SACRAMENTO, Calif. — Leaders with the City of Sacramento’s Front Street Animal Shelter say it's outgrown its current space, and they’re looking for a new location.
One place they’re eyeing is where the Sacramento Zoo is currently located in Land Park.
“This is one of our adoptable dog sections here,” said Front Street’s Animal Care Services Manager Phillip Zimmerman, giving ABC10 a tour this week. “We’ve got everybody pretty much doubled and sometimes quadrupled (in a kennel), depending on the space issues.”
He says the shelter – which takes in some 9,000 animals per year - is consistently operating at about 150% capacity and there’s no more room to expand on this property.
Currently, “we are just under 150 dogs and just under 100 cats here in the shelter,” Zimmerman said. “We do what we can with what we’ve got, and we have made a lot of changes over the years and added buildings, but now…there’s no room to add on to this facility.”

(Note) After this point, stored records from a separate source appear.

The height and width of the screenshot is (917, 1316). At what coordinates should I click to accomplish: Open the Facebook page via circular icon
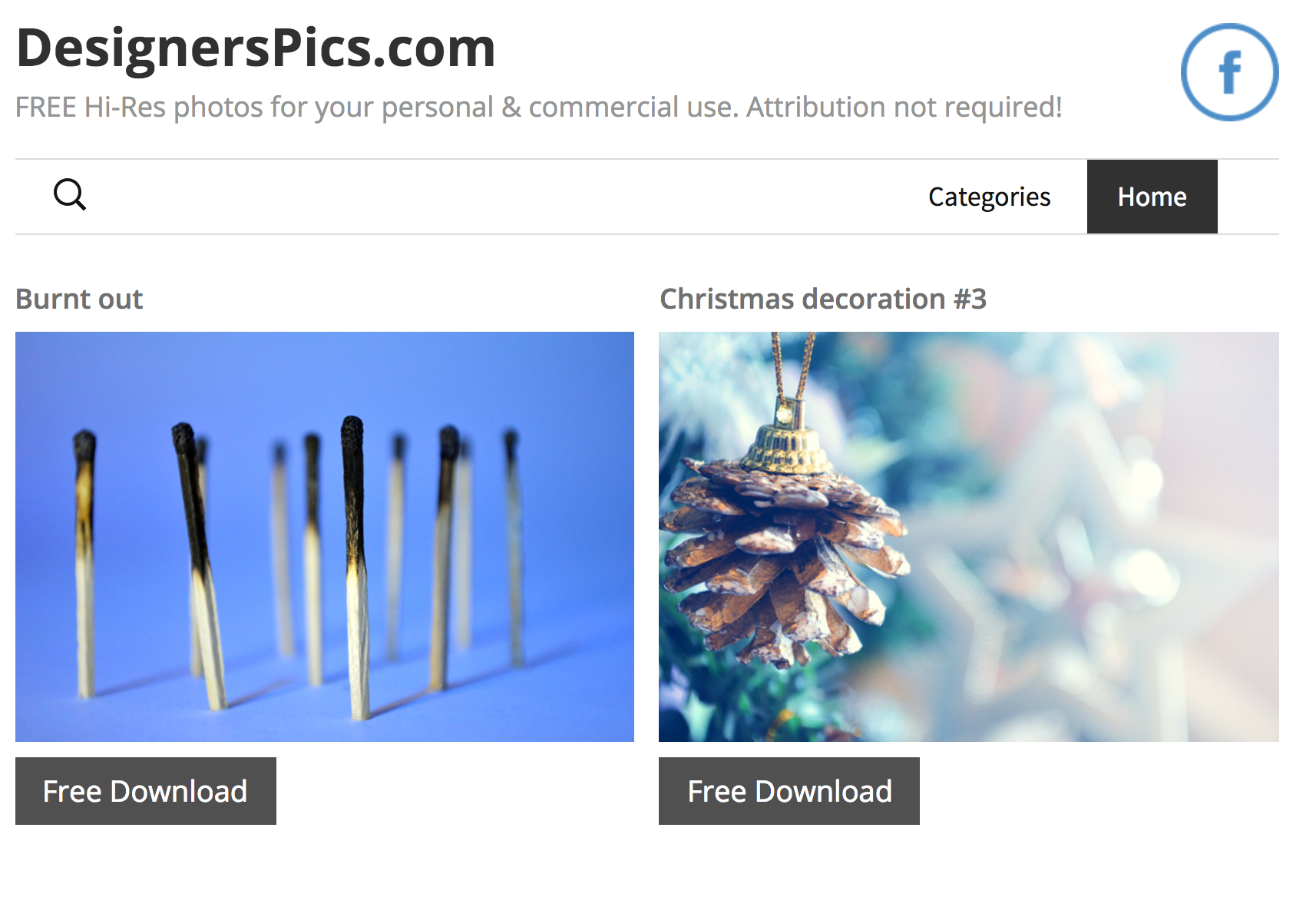tap(1229, 72)
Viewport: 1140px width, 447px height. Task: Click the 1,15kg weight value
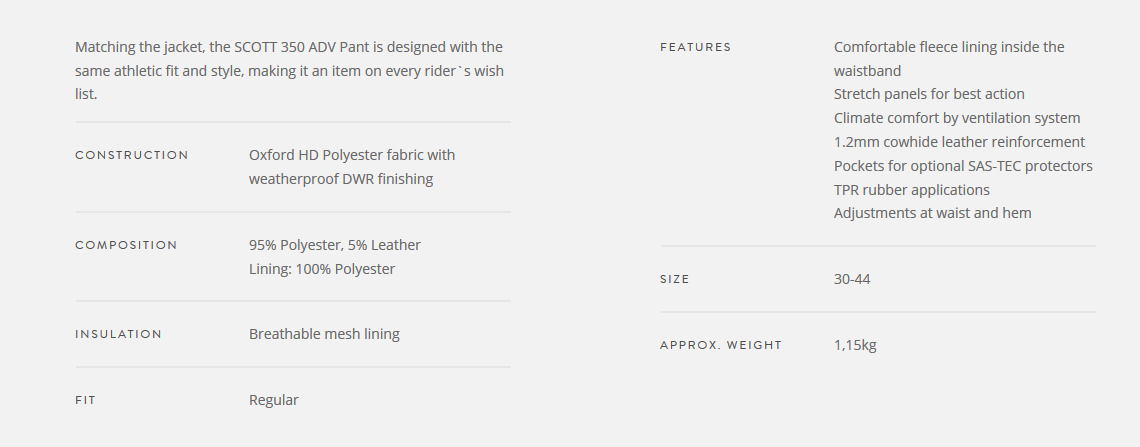coord(855,345)
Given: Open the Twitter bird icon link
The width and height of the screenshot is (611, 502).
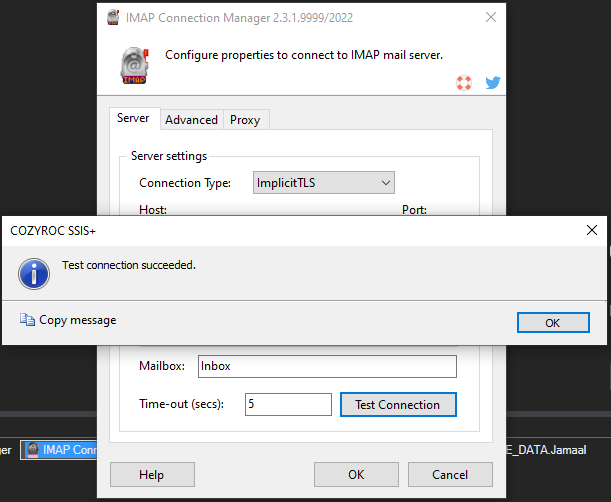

Leah Morris is chair of Sacramento’s Animal Wellbeing Commission, which advises City Council on matters related to Front Street Animal Shelter. She said the issues aren’t just about kennel space; the areas where volunteers and staff members do the laundry and dishes are outdoors.
“This is where all the laundry is done,” she said, standing outside with a metal awning overhead. “We live in Sacramento, where it can be 110 (degrees)… Now that it’s winter, it can be freezing in here. It can be raining. This is an example of one of the challenges of this facility because there’s no space to grow into.”
Just yards from where Morris was standing, traffic whizzed by on I-5, another challenge of the shelter’s location.
Morris and Zimmerman say the shelter’s medical building is too small for the volume of spay, neuter and other surgeries performed there. They routinely have to outsource procedures to community clinics.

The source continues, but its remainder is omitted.